= Beginning of Section =
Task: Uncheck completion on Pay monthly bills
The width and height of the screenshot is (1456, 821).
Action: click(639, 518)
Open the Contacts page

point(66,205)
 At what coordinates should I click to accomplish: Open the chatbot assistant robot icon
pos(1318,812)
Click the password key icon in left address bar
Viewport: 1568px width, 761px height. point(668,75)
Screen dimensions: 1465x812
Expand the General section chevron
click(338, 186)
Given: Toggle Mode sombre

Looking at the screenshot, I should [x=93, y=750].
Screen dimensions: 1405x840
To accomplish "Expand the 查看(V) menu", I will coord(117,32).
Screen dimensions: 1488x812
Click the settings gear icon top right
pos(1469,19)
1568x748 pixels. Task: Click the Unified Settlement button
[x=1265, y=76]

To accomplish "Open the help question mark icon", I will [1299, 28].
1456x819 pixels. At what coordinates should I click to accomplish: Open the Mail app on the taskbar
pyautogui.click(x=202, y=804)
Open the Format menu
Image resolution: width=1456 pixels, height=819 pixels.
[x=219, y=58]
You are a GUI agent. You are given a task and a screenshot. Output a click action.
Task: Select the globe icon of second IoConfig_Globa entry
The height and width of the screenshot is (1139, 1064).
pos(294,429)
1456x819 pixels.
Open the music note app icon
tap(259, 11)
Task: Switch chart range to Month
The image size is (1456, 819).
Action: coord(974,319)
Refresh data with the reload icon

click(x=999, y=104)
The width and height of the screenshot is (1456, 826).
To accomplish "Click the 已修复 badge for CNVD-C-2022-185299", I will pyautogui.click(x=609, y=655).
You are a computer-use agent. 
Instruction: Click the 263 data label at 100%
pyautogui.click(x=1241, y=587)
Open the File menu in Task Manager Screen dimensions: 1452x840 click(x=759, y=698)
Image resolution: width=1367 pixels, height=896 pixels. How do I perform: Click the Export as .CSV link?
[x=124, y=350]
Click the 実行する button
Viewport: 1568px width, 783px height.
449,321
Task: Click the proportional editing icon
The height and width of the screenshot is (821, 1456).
= End of Section =
_Work task_: Using the entries above, say how many lines contain the string "agent"; the number is the full reply.

_Output of the exercise_: 2